(Requirement 1) In the research profile, which university collaborates on the quantum dot research?
(Requirement 2) Drawing only on the research profile, explain why temperature-dependent electrostatic force microscopy is performed on the quantum dot samples.
(Requirement 3) State whether each statement agrees with the research profile, answering yes or no and quoting the deciding words: (a) The Bachelor's degree was completed at the University of Canterbury in May 2023. (b) Both undergraduate theses dealt with synchrotron X-ray imaging. (c) The low-temperature AFM prototype is a commercially purchased instrument.

My research centers on using low-temperature AFM to investigate silicon-embedded quantum dots. In collaboration with University College London, the goal of this research is to minimise defects in the quantum dot samples, both due to Si/SiO2 trap states and due to dopant thermal drift during manufacturing, by performing temperature-dependent electrostatic force microscopy on various samples manufactured at UCL. Ideally, we will be able to discover a manufacturing process which can reliably produce quantum dot samples with perfectly predictable qubit behaviours for quantum computing. The other half of my research focuses on upgrading our home-built low-temperature AFM prototype to enhance the functionality and maintainability of the system.

I'm a proud Kiwi born and raised in Christchurch, New Zealand. I completed my Bachelor's degree in Physics and Computer Science at the University of Canterbury in May 2023, completing two undergraduate theses: the first in Lanthanide-doped Yttrium Oxyorthosilicate microcrystal synthesis and optical spectroscopy, and the second in Synchrotron X-ray medical imaging and data analysis. I moved to Montreal in August 2023 to pursue my Masters in experimental nanophysics with the Grutter group.

(Exercise data)
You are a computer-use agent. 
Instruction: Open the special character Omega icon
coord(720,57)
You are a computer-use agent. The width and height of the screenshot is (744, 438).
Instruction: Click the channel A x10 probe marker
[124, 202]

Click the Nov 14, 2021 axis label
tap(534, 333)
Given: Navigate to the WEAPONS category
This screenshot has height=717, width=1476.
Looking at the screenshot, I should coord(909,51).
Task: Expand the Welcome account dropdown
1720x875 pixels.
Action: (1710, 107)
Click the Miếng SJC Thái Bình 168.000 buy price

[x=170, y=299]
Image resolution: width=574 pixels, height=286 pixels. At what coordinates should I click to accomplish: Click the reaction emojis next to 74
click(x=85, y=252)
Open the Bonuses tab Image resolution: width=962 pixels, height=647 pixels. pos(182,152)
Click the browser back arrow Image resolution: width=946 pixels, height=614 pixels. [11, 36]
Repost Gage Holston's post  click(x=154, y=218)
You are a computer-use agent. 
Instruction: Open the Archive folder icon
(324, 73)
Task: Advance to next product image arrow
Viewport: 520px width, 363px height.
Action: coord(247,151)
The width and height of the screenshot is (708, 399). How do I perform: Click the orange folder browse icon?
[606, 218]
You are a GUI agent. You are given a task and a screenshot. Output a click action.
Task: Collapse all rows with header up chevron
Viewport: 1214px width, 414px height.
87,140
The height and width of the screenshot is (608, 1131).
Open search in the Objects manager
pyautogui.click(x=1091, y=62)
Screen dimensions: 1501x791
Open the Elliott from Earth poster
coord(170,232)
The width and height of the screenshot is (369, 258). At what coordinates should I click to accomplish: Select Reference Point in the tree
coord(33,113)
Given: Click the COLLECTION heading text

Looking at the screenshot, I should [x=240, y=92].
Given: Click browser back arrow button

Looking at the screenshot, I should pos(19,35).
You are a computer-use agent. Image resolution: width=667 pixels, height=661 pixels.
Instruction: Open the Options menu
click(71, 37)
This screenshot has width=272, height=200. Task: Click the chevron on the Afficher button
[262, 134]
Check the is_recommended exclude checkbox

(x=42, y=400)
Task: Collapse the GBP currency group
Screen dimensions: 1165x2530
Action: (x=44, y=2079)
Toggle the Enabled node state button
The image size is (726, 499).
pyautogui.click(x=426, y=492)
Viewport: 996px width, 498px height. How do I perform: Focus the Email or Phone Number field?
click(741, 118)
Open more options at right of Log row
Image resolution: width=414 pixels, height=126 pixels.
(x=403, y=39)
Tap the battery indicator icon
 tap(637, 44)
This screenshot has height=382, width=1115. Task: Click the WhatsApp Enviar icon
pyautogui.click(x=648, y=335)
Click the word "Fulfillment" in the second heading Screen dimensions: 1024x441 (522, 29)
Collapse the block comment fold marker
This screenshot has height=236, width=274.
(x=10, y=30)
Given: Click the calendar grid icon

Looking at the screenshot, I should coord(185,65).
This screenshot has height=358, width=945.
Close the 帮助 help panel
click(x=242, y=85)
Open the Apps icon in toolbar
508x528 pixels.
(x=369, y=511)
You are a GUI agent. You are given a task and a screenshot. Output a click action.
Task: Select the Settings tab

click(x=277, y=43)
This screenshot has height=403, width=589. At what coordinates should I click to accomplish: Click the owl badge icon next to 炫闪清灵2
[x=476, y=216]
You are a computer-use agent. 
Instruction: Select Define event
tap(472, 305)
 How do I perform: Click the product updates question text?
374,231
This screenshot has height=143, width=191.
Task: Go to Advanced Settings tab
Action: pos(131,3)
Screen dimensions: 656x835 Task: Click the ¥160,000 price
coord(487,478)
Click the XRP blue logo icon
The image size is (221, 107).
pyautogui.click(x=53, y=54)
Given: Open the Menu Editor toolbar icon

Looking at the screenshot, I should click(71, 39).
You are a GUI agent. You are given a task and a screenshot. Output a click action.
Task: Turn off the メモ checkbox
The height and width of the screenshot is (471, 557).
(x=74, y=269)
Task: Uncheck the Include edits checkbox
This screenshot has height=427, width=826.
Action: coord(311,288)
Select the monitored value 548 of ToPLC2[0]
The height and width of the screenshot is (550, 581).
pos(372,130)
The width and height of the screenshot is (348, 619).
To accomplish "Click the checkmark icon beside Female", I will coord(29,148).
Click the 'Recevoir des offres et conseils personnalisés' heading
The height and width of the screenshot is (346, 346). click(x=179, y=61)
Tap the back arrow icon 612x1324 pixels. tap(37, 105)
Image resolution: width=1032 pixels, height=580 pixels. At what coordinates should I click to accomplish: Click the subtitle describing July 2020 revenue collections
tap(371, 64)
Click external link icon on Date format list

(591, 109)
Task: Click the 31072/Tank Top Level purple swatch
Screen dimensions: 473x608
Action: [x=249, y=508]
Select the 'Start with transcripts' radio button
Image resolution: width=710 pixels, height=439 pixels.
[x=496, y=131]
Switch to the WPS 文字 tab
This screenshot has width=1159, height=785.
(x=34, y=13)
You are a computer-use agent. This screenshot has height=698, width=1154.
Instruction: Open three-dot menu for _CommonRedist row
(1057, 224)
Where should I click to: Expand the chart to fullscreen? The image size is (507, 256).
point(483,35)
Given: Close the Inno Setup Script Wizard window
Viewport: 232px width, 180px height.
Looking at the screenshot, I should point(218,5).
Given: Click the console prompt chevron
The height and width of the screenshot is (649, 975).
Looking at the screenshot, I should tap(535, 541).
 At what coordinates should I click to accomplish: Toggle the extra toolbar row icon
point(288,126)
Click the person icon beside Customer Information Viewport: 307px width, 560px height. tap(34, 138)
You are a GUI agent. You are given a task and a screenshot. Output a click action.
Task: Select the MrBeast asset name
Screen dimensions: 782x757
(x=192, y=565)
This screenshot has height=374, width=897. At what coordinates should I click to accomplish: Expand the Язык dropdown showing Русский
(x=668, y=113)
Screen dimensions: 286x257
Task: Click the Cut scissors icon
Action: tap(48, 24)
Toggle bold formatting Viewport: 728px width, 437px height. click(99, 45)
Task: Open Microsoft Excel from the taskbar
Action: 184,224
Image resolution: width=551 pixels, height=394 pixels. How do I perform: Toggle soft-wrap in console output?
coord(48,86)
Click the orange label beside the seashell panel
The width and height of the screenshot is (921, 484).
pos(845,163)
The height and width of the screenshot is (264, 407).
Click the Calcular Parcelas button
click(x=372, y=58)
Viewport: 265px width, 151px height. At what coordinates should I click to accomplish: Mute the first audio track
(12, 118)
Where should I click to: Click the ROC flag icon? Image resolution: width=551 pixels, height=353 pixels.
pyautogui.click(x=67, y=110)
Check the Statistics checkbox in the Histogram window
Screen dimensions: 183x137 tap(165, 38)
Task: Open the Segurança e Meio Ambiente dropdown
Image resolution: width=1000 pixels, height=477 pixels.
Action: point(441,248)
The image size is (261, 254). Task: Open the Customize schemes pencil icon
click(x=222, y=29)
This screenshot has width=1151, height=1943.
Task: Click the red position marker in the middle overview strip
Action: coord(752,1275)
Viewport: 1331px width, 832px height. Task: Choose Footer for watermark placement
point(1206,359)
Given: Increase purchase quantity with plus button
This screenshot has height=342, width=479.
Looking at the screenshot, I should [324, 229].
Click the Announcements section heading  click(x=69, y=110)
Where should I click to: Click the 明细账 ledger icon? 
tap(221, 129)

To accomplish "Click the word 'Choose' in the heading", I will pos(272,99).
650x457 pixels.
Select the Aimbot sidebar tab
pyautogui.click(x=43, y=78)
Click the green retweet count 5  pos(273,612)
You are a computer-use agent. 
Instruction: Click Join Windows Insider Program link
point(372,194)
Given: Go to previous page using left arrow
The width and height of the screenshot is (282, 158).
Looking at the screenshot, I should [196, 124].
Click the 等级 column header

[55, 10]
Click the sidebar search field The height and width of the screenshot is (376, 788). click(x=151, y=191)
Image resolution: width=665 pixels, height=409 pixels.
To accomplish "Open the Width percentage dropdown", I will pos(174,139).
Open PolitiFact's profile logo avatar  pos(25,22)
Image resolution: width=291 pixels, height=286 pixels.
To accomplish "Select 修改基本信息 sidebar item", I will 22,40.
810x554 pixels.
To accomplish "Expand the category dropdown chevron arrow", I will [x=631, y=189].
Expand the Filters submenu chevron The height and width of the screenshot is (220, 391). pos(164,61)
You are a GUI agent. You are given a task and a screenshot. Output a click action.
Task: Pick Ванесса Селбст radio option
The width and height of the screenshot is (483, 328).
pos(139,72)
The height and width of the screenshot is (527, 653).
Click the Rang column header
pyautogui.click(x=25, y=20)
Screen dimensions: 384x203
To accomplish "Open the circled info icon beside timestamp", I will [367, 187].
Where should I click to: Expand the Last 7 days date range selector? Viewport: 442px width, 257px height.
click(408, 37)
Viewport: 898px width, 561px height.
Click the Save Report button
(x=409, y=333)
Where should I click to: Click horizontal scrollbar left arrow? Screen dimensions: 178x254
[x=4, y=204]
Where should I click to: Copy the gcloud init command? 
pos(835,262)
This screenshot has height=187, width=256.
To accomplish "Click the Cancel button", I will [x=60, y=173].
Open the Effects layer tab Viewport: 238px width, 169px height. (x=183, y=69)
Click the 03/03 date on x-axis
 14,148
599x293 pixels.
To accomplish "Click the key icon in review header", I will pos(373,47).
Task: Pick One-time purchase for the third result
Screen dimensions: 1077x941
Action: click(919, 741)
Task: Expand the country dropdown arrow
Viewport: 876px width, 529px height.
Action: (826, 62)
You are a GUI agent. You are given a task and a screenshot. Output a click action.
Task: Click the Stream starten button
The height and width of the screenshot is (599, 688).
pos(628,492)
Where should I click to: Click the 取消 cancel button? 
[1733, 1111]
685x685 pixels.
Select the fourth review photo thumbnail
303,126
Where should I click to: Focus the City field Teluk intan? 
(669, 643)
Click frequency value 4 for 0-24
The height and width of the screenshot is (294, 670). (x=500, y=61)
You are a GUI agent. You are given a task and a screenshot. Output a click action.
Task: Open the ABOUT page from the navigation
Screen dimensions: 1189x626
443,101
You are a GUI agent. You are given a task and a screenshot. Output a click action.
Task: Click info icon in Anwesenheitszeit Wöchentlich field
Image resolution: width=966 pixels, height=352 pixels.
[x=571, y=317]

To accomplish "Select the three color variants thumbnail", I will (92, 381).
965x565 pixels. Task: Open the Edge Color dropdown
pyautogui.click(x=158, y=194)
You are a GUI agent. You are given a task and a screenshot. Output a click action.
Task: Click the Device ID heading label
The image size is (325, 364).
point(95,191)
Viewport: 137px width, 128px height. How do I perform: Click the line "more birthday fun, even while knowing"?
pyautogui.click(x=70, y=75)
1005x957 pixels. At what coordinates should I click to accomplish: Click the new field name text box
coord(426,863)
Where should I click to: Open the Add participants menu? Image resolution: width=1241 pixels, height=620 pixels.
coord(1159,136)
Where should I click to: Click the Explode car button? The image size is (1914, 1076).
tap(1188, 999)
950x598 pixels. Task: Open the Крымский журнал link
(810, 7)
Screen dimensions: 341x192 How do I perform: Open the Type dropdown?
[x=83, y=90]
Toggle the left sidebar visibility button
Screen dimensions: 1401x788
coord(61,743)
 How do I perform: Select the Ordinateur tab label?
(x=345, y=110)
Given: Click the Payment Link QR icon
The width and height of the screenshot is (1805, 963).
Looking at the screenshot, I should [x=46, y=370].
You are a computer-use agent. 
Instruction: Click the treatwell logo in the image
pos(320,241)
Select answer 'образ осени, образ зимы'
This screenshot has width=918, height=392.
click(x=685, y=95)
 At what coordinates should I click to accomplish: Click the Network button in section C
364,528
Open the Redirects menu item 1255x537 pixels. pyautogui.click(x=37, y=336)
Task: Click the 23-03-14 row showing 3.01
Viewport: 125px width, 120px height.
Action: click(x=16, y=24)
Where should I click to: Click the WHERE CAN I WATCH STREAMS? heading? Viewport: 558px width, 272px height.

(Final answer 1) University College London.

(Final answer 2) It is performed to minimize defects in the quantum dot samples, both those due to Si/SiO2 trap states and those due to dopant thermal drift during manufacturing. The aim is to find a manufacturing process that reliably produces samples with perfectly predictable qubit behaviours for quantum computing.

(Final answer 3)
(a) Yes: "completed my Bachelor's degree in Physics and Computer Science at the University of Canterbury in May 2023"
(b) No: "the first in Lanthanide-doped Yttrium Oxyorthosilicate microcrystal synthesis and optical spectroscopy, and the second in Synchrotron X-ray medical imaging and data analysis"
(c) No: "our home-built low-temperature AFM prototype"